Every record must be copied exactly, from first line to last.

** Records drawn from a dataset **
________
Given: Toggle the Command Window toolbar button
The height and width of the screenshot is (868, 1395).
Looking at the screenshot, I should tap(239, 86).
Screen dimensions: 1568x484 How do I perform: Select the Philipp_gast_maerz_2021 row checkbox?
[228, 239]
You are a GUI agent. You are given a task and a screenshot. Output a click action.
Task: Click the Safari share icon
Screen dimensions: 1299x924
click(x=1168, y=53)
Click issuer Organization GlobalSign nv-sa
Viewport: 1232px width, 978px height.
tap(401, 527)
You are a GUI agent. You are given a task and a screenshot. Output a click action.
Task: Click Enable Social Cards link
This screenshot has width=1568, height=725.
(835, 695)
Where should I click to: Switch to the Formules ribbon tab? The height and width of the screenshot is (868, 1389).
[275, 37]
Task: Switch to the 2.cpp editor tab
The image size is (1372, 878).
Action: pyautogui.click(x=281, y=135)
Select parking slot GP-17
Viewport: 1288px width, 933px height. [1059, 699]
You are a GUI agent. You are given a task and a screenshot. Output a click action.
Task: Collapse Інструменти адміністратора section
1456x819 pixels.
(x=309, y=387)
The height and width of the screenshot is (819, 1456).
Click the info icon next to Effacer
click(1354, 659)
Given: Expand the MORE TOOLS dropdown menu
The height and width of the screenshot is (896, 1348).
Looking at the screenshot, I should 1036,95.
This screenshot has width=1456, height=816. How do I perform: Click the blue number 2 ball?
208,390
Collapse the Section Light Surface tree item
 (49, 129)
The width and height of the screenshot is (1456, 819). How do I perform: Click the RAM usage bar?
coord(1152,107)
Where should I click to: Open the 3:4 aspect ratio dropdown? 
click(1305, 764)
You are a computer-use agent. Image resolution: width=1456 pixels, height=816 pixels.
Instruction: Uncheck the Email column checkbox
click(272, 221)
________
** OUTPUT BELOW **
Given: Toggle the Command Window toolbar button
The height and width of the screenshot is (868, 1395).
Looking at the screenshot, I should tap(239, 86).
Screen dimensions: 1568x484 How do I perform: Select the Philipp_gast_maerz_2021 row checkbox?
[228, 239]
You are a GUI agent. You are given a task and a screenshot. Output a click action.
Task: Click the Safari share icon
Screen dimensions: 1299x924
click(x=1168, y=53)
Click issuer Organization GlobalSign nv-sa
Viewport: 1232px width, 978px height.
tap(401, 527)
You are a GUI agent. You are given a task and a screenshot. Output a click action.
Task: Click Enable Social Cards link
This screenshot has width=1568, height=725.
(835, 695)
Where should I click to: Switch to the Formules ribbon tab? The height and width of the screenshot is (868, 1389).
[275, 37]
Task: Switch to the 2.cpp editor tab
The image size is (1372, 878).
Action: pyautogui.click(x=281, y=135)
Select parking slot GP-17
Viewport: 1288px width, 933px height. [1059, 699]
You are a GUI agent. You are given a task and a screenshot. Output a click action.
Task: Collapse Інструменти адміністратора section
1456x819 pixels.
(x=309, y=387)
The height and width of the screenshot is (819, 1456).
Click the info icon next to Effacer
click(1354, 659)
Given: Expand the MORE TOOLS dropdown menu
The height and width of the screenshot is (896, 1348).
Looking at the screenshot, I should 1036,95.
This screenshot has width=1456, height=816. How do I perform: Click the blue number 2 ball?
208,390
Collapse the Section Light Surface tree item
 (49, 129)
The width and height of the screenshot is (1456, 819). How do I perform: Click the RAM usage bar?
coord(1152,107)
Where should I click to: Open the 3:4 aspect ratio dropdown? 
click(1305, 764)
You are a computer-use agent. Image resolution: width=1456 pixels, height=816 pixels.
Instruction: Uncheck the Email column checkbox
click(272, 221)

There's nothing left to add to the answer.